While the equation for the Free Coffee Rate is fairly easy to interpret and matches how you would calculate it in a simple random sample, defining the confidence interval is another story. Given \(\bar{m}=\), the average number of people the checker observes each check, then the variance \(v(r)\) is

$$\frac{\sum_{i=1}^n (a_i-rm_i)^2}{n(n-1)\bar{m}^2}.$$

The 95% confidence interval is then defined as

$$CI_{95\%}(r)=r \pm 1.96se(r)=r\pm 1.96\sqrt{v(p)}.$$

## Walking Through an Example in R

Since we don't have access to the data that Tyne would have collected, we'll need to generate some in R. Let's assume that during the course of the program, the checker was able to visit 10 coffee shops. We will assume the free coffee rate is actually 25%.

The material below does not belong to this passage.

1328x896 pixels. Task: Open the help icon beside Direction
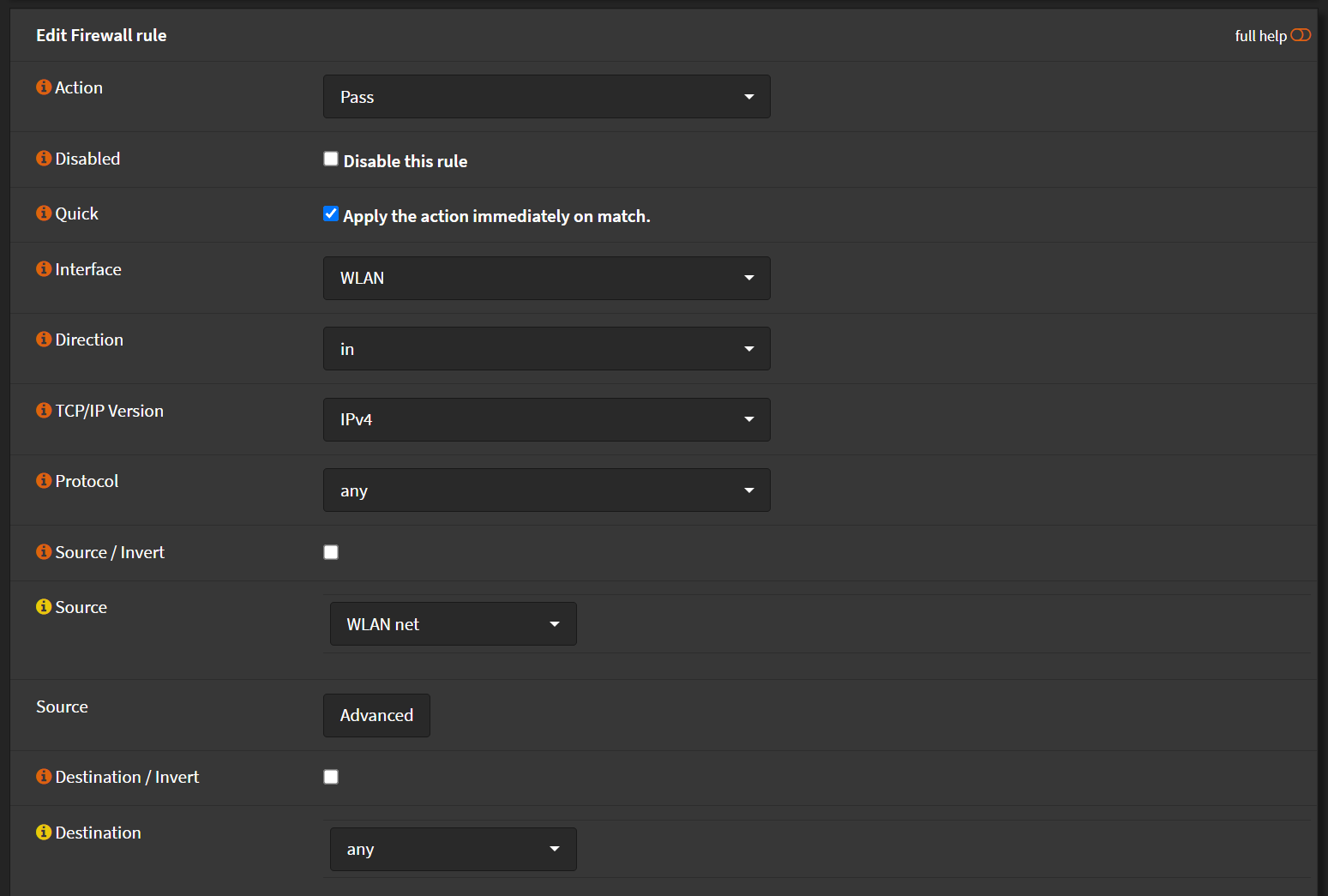pos(44,340)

To get an idea of what the data looks like, see the dataframe we just generated below.

```
>df
num.observations num.free.coffee ids
1 11 3 1
2 15 4 2
3 10 3 3
4 22 7 4
5 16 4 5
6 10 3 6
7 17 4 7
8 18 5 8
9 17 4 9
10 13 3 10
```

Now that we have a data set of surveys and observations, we can use the survey package to analyze it. We can now create a survey design object and generate an estimate of the free coffee rate along with a confidence interval.

```
library(survey)
df$ids <- as.numeric(rownames(df))
svy <- svydesign(ids=~ids, data=df)
svy.ratio <- svyratio(~num.free.coffee, ~num.observations, svy)
svy.confint <- confint(svy.ratio, level=0.95)
```

Now looking at the outputs,

```
> svy.ratio
Ratio estimator: svyratio.survey.design2(~num.free.coffee, ~num.observations, svy)
Ratios=
num.observations
num.free.coffee 0.2684564
SEs=
num.observations
num.free.coffee 0.01093617
>svy.confint
2.5 % 97.5 %
num.free.coffee/num.observations 0.2470219 0.2898909
```

Given that the true rate is 25%, an estimate of 26.8% is not great, but not completely unreasonable either. Importantly, the true rate falls within our 95% confidence interval, and the interval is not too wide with an 8.0% margin of error relative to the free coffee rate estimate.

## Addendum

Unfortunately for Tyne, not every example is as clear cut as an imaginary town where nobody lies about whether they are in fact reading a book to get a free coffee. Cluster sampling requires clusters to be similar in size to have an unbiased estimator. If one check is at Starbucks at 8:00 AM, while another check is at Bertha's Home-Roasted Beantown at 4:00 PM, this would likely violate that requirement. In addition, if there is heterogeneity between the clusters (the free coffee rate varies wildly between clusters) and homogeneity within the clusters, then the sample becomes less accurate.